House Passes Bill Establishing a Clear Definition of Insider Trading - JumpCrisscross
https://www.wsj.com/articles/house-passes-bill-establishing-a-clear-definition-of-insider-trading-11575586960
======
OscarCunningham
As always, Matt Levine commentary on this is very lucid.
[https://www.bloomberg.com/opinion/articles/2019-12-06/green-...](https://www.bloomberg.com/opinion/articles/2019-12-06/green-
bonds-without-the-bonds)

> I wrote about it back in 2015, when it was proposed, and it hasn’t changed
> materially in the four and a half years between then and when it was passed
> by the House yesterday. What I said then was that this bill is more or less
> an effort to codify _existing_ insider trading law: “It just keeps as much
> of current law as possible consistent with throwing out the controversial
> Newman conclusion,” I wrote, and since then the court decision in U.S. v.
> _Newman_ has been pretty much reversed anyway, which means that this mostly
> keeps the law the same as it currently is.
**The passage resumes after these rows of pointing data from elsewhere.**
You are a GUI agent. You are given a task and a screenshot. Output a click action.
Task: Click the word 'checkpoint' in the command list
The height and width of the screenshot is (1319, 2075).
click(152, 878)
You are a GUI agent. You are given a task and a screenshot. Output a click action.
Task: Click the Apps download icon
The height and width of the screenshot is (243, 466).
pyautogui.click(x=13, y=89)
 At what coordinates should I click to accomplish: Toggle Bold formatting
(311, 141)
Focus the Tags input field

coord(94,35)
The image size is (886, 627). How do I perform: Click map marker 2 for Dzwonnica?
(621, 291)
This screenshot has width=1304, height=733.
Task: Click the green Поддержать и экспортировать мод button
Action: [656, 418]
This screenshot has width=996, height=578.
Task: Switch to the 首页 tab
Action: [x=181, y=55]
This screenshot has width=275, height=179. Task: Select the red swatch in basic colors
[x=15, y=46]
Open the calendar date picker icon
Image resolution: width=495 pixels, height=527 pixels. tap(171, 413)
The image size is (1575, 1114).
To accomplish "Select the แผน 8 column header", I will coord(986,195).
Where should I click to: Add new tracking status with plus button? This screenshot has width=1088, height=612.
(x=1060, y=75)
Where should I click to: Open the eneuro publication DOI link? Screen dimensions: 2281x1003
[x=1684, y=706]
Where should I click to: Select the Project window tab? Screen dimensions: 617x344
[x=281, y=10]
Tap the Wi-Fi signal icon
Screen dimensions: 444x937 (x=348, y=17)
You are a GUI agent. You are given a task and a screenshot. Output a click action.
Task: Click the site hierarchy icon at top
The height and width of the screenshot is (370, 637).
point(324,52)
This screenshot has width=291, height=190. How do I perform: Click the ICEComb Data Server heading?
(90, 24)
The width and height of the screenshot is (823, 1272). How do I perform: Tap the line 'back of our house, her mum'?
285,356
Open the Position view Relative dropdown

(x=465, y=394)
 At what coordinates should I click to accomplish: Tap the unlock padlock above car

> Now some people think that current U.S. insider trading law is too strict,
> and lots of other people think that it is too lenient, and if you think
> either of those things then you will probably have objections to this bill.
> In particular, many many many many people think that U.S. law should have a
> “parity of information” standard in which anyone who has material nonpublic
> information, no matter how they obtained it, should not be allowed to trade.
> If you want a parity-of-information standard, you will be disappointed in
> this bill, which maintains the current U.S. rule that trading on material
> nonpublic information is only illegal if “such information has been obtained
> wrongfully.” “Wrongfully” includes getting information by theft, bribery,
> computer hacking, or through “a breach of any fiduciary duty, a breach of a
> confidentiality agreement, a breach of contract, or a breach of any other
> personal or other relationship of trust and confidence.”

> [...]

> The real point here is:

> 1\. the current law is what it is, but

> 2\. it is uncertain and shifting and judge-made and not written down in any
> one place, so

> 3\. just writing it down is an improvement.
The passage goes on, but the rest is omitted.